Long long ago the kernel log buffer was a buffered stream of bytes, very
much like stdio in user space.  It supported log levels by scanning the
stream and noticing the log level markers at the beginning of each line,
but if you wanted to print a partial line in multiple chunks, you just
did multiple printk() calls, and it just automatically worked.

Except when it didn't, and you had very confusing output when different
lines got all mixed up with each other.  Then you got fragment lines
mixing with each other, or with non-fragment lines, because it was
traditionally impossible to tell whether a printk() call was a
continuation or not.

To at least help clarify the issue of continuation lines, we added a
KERN_CONT marker back in 2007 to mark continuation lines:

  47492527 ("printk: add KERN_CONT annotation").

That continuation marker was initially an empty string, and didn't
actuall make any semantic difference.  But it at least made it possible
to annotate the source code, and have check-patch notice that a printk()
didn't need or want a log level marker, because it was a continuation of
a previous line.

To avoid the ambiguity between a continuation line that had that
KERN_CONT marker, and a printk with no level information at all, we then
in 2009 made KERN_CONT be a real log level marker which meant that we
could now reliably tell the difference between the two cases.

  5fd29d6c ("printk: clean up handling of log-levels and newlines")

and we could take advantage of that to make sure we didn't mix up
continuation lines with lines that just didn't have any loglevel at all.

Then, in 2012, the kernel log buffer was changed to be a "record" based
log, where each line was a record that has a loglevel and a timestamp.

You can see the beginning of that conversion in commits

  e11fea92 ("kmsg: export printk records to the /dev/kmsg interface")
  7ff9554b ("printk: convert byte-buffer to variable-length record buffer")

with a number of follow-up commits to fix some painful fallout from that
conversion.  Over all, it took a couple of months to sort out most of
it.  But the upside was that you could have concurrent readers (and
writers) of the kernel log and not have lines with mixed output in them.

And one particular pain-point for the record-based kernel logging was
exactly the fragmentary lines that are generated in smaller chunks.  In
order to still log them as one recrod, the continuation lines need to be
attached to the previous record properly.

However the explicit continuation record marker that is actually useful
for this exact case was actually removed in aroundm the same time by commit

  61e99ab8 ("printk: remove the now unnecessary "C" annotation for KERN_CONT")

due to the incorrect belief that KERN_CONT wasn't meaningful.  The
ambiguity between "is this a continuation line" or "is this a plain
printk with no log level information" was reintroduced, and in fact
became an even bigger pain point because there was now the whole
record-level merging of kernel messages going on.

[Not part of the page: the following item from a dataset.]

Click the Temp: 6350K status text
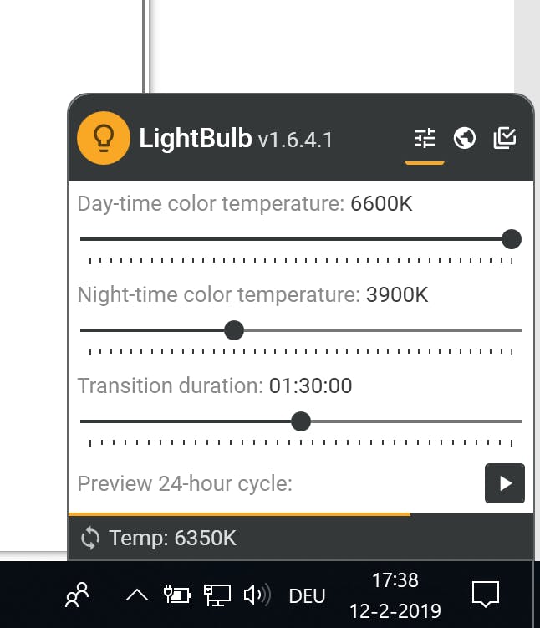The height and width of the screenshot is (628, 540). pyautogui.click(x=172, y=538)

This patch reinstates the KERN_CONT as a real non-empty string marker,
so that the ambiguity is fixed once again.

But it's not a plain revert of that original removal: in the four years
since we made KERN_CONT an empty string again, not only has the format
of the log level markers changed, we've also had some usage changes in
this area.

For example, some ACPI code seems to use KERN_CONT _together_ with a log
level, and now uses both the KERN_CONT marker and (for example) a
KERN_INFO marker to show that it's an informational continuation of a
line.

Which is actually not a bad idea - if the continuation line cannot be
attached to its predecessor, without the log level information we don't
know what log level to assign to it (and we traditionally just assigned
it the default loglevel).  So having both a log level and the KERN_CONT
marker is not necessarily a bad idea, but it does mean that we need to
actually iterate over potentially multiple markers, rather than just a
single one.

Also, since KERN_CONT was still conceptually needed, and encouraged, but
didn't actually _do_ anything, we've also had the reverse problem:
rather than having too many annotations it has too few, and there is bit
rot with code that no longer marks the continuation lines with the
KERN_CONT marker.

So this patch not only re-instates the non-empty KERN_CONT marker, it
also fixes up the cases of bit-rot I noticed in my own logs.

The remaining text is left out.